• [Request A]
Rewrite the records, requests included, starting with the line containing "This screenshot has width=1365, height=631." and going on through the line containing "(x=389, y=171)", and offset every coordinate in the answers by adding 110 to it.

• [Document segment]
***
Except as otherwise provided in division (B) or (C) of this section, sections 519.02 to 519.25 of the Revised Code confer no power on any board of township trustees or board of zoning appeals in respect to the location, erection, construction, reconstruction, change, alteration, maintenance, removal, use, or enlargement of any buildings or structures of any public utility or railroad, whether publicly or privately owned, or the use of land by any public utility or railroad, for the operation of its business.
R.C. 519.211(A). See Campanelli v. AT&T Wireless Servs., Inc., 85 Ohio St.3d 103, 107, 706 N.E.2d 1267 (1999) (R.C. 519.211 "was intended to exempt public utilities providers from regulation by township zoning boards and boards of zoning appeals"). What qualifies as a "public utility" is not as clear, though, because the legislature did not define the term insofar as it relates to R.C. 519.211. Because of this, Ohio courts have fleshed out the defining characteristics.

{¶ 17} The Ohio Supreme Court has held that "public utilities possess certain common attributes or characteristics which courts employ in determining the nature of an entity's operations. The * * * most important attribute of a public utility is a devotion of an essential good or service to the general public which has a legal right to demand or receive this good or service." A & B Refuse Disposers, Inc. v. Ravenna Twp. Bd. of Trustees, 64 Ohio St.3d 385, 389, 596 N.E.2d 423 (1992). Moreover, "an entity may be characterized as a public utility if the nature of its operation is a matter of public concern, and membership is indiscriminately and reasonably made available to the general public." Marano v. Gibbs, 45 Ohio St.3d 310, 311, 544 N.E.2d 635 (1989).
***
• [Information provided]
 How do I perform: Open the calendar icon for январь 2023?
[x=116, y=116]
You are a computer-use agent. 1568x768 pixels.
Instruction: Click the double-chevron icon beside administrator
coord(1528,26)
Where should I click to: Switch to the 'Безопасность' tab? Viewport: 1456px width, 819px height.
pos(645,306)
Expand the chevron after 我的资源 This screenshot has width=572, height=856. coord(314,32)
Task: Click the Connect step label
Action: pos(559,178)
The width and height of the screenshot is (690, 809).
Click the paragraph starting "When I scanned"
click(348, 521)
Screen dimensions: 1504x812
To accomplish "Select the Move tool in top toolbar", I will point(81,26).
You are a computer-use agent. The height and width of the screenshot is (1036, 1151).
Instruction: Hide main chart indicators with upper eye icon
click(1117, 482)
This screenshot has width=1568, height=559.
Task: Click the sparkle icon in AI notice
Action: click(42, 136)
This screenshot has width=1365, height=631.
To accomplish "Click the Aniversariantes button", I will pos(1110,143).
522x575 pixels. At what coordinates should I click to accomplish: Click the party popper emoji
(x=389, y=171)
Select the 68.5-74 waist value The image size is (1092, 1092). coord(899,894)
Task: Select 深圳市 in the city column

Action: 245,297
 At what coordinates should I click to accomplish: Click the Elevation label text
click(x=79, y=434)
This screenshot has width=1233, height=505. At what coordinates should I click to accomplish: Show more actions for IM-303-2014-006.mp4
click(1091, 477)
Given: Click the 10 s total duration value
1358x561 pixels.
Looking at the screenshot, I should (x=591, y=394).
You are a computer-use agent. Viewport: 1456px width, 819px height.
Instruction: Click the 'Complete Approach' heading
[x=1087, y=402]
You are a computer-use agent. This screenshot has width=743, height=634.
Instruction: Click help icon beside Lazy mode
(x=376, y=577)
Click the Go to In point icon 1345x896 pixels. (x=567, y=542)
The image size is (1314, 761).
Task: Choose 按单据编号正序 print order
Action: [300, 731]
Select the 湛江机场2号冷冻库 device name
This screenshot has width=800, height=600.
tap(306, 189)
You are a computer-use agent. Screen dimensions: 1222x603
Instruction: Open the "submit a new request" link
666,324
***
• [Request B]
Carry the passage on public utilities and Ohio township zoning forward from its final sentence.

• [Expected answer A]
This screenshot has width=1365, height=631.
To accomplish "Click the Aniversariantes button", I will pos(1220,253).
522x575 pixels. At what coordinates should I click to accomplish: Click the party popper emoji
(x=499, y=281)

• [Expected answer B]
{¶ 18} The determination of whether an entity is a public utility for the purpose of exemption from zoning restrictions "requires consideration of several factors related to the 'public service' and 'public concern' characteristics of a public utility. It follows that a business claiming public utility status bears the burden of offering sufficient evidence on these factors[.]" A & B Refuse Disposers at 389. The determination is a mixed question of law and fact. Id. at 387.

Public Service

{¶ 19} An entity provides a public service if it (1) provides essential goods or services to the public which has a legal right to demand or receive them; (2) provides the goods or services to the public indiscriminately and reasonably; and (3) the obligation to provide the goods or services cannot be arbitrarily or unreasonably withdrawn. Id; see also Westfield Twp. Zoning Inspector v. Emerald Bioenergy, LLC, 5th Dist. Morrow No. 2021 CA 0001, 2021-Ohio-3843, ¶ 40. There is little doubt that electricity is a good or service.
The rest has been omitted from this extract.